## START RECORD EXTRACTS

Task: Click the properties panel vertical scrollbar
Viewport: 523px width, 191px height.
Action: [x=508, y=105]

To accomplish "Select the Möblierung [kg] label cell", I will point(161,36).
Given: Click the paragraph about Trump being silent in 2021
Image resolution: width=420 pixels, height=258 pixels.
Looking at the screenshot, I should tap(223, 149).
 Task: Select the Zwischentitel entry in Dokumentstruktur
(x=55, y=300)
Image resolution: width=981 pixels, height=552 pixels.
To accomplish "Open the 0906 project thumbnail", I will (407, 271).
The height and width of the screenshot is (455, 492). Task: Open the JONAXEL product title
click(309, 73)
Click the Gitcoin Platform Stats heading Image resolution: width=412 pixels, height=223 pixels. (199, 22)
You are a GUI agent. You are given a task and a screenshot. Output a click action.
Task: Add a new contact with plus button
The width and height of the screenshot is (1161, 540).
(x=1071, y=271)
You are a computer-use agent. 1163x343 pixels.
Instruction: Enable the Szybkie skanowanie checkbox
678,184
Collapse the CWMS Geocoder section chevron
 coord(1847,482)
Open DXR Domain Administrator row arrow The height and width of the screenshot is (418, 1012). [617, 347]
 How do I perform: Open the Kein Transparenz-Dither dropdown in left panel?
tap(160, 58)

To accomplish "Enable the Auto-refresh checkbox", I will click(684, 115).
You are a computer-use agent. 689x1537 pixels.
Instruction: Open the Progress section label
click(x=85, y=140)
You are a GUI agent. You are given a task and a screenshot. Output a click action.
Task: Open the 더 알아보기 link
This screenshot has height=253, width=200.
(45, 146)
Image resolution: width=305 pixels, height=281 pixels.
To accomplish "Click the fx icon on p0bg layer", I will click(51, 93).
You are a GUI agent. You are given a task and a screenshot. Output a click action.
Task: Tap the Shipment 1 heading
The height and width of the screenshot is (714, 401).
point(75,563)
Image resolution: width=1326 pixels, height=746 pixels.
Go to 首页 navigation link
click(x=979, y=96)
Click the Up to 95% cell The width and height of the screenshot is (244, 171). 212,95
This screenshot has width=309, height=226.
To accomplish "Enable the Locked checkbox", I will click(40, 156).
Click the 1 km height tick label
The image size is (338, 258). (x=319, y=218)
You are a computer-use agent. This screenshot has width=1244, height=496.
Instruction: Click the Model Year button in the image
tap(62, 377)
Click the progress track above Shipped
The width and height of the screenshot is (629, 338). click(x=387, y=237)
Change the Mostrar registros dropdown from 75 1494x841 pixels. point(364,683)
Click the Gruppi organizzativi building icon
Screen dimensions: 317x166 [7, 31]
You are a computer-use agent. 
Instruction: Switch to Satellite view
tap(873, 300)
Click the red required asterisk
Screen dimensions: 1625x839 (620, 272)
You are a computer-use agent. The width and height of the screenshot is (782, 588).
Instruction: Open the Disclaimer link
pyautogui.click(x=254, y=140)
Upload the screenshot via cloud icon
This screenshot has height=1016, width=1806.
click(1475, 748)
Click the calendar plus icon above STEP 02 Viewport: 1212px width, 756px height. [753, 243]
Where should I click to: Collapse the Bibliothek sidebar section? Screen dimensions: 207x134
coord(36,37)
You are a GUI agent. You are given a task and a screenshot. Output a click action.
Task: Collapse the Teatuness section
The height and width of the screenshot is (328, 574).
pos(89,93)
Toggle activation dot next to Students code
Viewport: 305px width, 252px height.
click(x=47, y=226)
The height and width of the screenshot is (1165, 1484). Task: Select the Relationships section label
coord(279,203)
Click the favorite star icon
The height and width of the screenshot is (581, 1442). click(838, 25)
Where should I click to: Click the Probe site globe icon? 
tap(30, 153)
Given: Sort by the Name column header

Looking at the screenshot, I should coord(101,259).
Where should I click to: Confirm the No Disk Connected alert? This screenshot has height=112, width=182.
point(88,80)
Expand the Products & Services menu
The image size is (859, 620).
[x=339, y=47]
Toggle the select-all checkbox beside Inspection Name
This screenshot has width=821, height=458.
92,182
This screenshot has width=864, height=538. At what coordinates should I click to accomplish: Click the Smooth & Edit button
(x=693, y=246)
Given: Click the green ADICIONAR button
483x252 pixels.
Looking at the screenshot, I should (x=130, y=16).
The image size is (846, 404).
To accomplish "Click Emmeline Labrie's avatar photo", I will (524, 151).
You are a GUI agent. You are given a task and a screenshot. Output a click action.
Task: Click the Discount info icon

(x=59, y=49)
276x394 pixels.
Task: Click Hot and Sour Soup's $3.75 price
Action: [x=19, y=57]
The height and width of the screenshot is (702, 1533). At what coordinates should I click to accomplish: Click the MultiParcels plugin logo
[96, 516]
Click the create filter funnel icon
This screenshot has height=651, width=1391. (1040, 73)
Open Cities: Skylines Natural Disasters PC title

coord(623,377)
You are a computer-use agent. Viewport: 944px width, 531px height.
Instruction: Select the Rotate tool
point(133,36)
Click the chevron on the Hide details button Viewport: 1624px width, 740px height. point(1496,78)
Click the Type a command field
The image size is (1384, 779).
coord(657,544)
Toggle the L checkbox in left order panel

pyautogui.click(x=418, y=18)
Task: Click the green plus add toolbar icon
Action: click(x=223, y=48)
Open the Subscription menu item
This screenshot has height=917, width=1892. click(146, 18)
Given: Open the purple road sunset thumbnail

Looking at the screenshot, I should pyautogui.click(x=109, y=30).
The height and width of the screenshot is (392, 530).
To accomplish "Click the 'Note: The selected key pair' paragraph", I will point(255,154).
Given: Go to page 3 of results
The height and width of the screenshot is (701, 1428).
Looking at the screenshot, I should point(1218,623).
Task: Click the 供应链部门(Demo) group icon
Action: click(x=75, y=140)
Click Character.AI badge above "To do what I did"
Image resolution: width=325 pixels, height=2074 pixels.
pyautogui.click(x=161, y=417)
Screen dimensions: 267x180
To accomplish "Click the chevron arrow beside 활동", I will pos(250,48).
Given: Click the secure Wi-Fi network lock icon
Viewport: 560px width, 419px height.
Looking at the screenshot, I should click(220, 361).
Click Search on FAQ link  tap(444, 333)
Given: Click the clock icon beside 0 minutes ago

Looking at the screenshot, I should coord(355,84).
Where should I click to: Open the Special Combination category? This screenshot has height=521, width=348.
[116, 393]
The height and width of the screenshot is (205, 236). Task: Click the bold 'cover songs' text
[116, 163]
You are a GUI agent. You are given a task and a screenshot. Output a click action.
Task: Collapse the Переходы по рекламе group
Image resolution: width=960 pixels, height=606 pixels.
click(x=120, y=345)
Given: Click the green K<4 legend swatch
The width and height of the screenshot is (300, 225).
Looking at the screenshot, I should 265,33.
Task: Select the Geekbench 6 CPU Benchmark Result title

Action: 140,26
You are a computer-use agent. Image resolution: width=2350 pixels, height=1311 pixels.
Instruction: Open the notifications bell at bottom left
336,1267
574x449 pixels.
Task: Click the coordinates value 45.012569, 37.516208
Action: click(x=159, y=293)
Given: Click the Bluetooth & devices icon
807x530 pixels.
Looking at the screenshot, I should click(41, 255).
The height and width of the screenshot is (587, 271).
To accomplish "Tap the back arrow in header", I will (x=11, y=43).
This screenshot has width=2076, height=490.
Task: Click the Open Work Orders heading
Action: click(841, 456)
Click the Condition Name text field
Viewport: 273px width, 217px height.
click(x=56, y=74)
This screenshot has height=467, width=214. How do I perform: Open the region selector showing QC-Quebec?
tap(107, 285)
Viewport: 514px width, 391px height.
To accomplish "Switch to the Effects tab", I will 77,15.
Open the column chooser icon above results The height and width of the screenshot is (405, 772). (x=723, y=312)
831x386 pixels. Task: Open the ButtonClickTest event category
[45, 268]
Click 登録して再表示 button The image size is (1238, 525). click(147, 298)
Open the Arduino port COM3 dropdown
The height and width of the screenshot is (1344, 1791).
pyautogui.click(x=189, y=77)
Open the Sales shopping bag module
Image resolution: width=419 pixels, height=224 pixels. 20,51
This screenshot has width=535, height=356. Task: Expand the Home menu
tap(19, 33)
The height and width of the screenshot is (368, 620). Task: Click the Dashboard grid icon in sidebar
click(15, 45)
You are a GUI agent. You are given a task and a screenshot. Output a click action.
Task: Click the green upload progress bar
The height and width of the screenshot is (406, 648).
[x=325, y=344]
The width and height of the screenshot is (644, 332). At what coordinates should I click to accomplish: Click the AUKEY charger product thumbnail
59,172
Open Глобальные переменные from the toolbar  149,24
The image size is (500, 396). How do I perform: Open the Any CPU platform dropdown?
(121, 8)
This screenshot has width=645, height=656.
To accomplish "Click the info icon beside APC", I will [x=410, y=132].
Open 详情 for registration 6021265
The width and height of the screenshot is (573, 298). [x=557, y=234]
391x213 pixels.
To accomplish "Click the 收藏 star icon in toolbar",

## END RECORD EXTRACTS

» EXERCISE AIM:
Rewrite the records from the line containing "Given: Click the secure" down to the line containing "Click Search on", substituting "padlock icon" for "lock icon" and leaving everything else unchanged.

» EXPECTED ANSWER:
Given: Click the secure Wi-Fi network padlock icon
Viewport: 560px width, 419px height.
Looking at the screenshot, I should click(220, 361).
Click Search on FAQ link  tap(444, 333)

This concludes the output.